Effective cell capture with tetrapeptide-functionalized carbon nanotubes and dual signal amplification for cytosensing and evaluation of cell surface carbohydrate

A novel electrochemical cytosensing strategy was designed based on the specific recognition of integrin receptors on a cell surface to arginine-glycine-aspartic acid-serine (RGDS)-functionalized single-walled carbon nanotubes (SWNTs). The covalent conjugation of the RGDS tetrapeptide to SWNTs was proved with Raman and FF-IR spectra. The conjugated RGDS showed a predominant ability to capture cells on the electrode surface by the specific combination of RGD domains with integrin receptors. With the use of BGC-823 human gastric carcinoma cells (BGC cells) as a model, the cell surface mannosyl groups could specifically bind with horseradish peroxidase labeled concanavalin A, producing an electrochemical cytosensor. On the basis of the dual signal amplification of SWNTs and enzymatic catalysis, the cytosensor could respond down to 620 cells mL(-1) of BGC cells with a linear calibration range from 1.0 x 10(3) to 1.0 X 10(7) cells mL-1, showing very high sensitivity.
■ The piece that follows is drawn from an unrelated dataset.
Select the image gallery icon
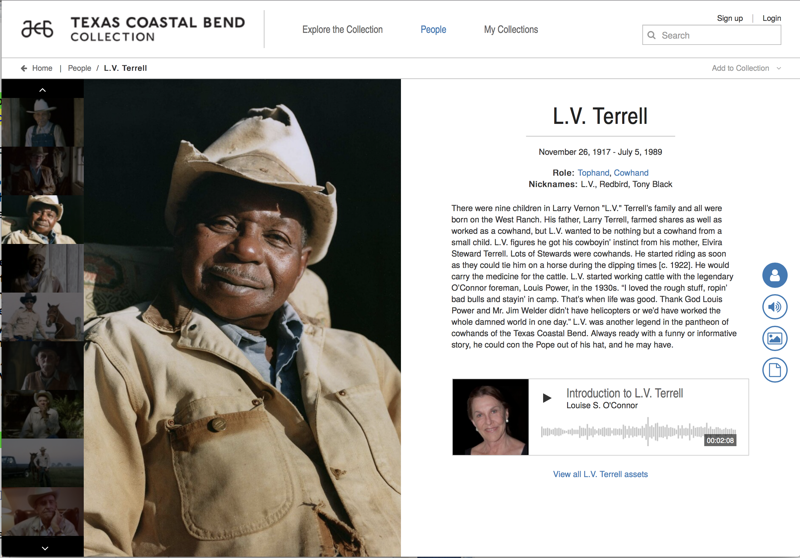This screenshot has height=558, width=800. [774, 339]
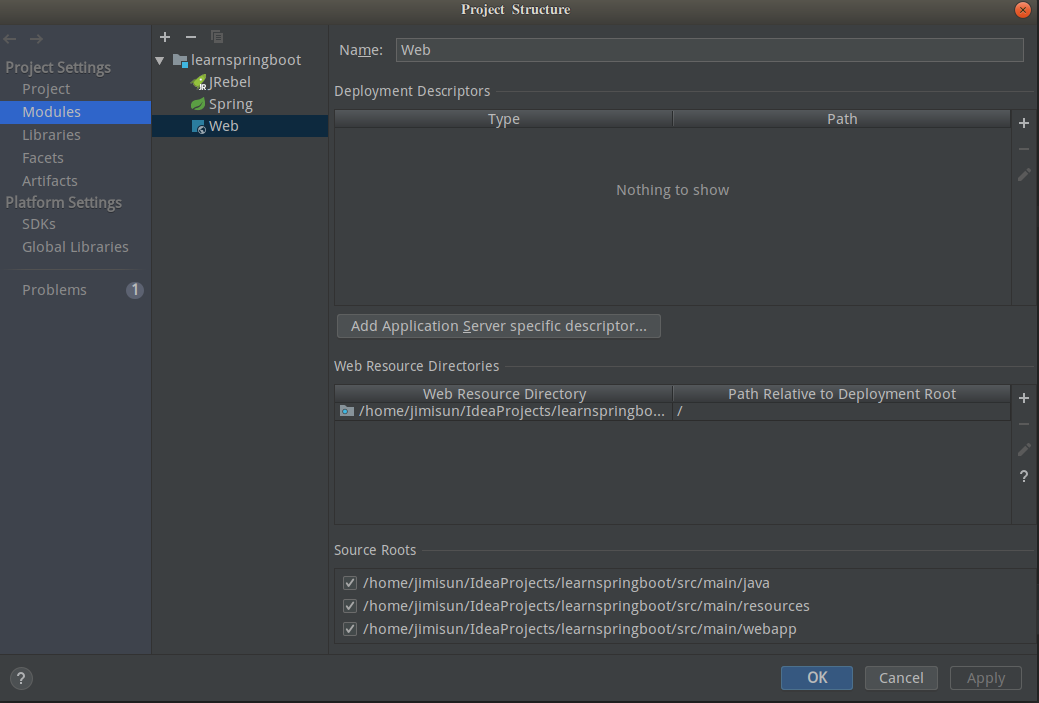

The dual signal amplification could be further used to evaluate the mannosyl groups on the cell surface, and the mannosyl groups on a single living intact BGC cell were detected to correspond to 5.3 x 10(7) molecules of mannose. This strategy presents a promising platform for highly sensitive cytosensing and convenient evaluation of surface carbohydrates on living cells.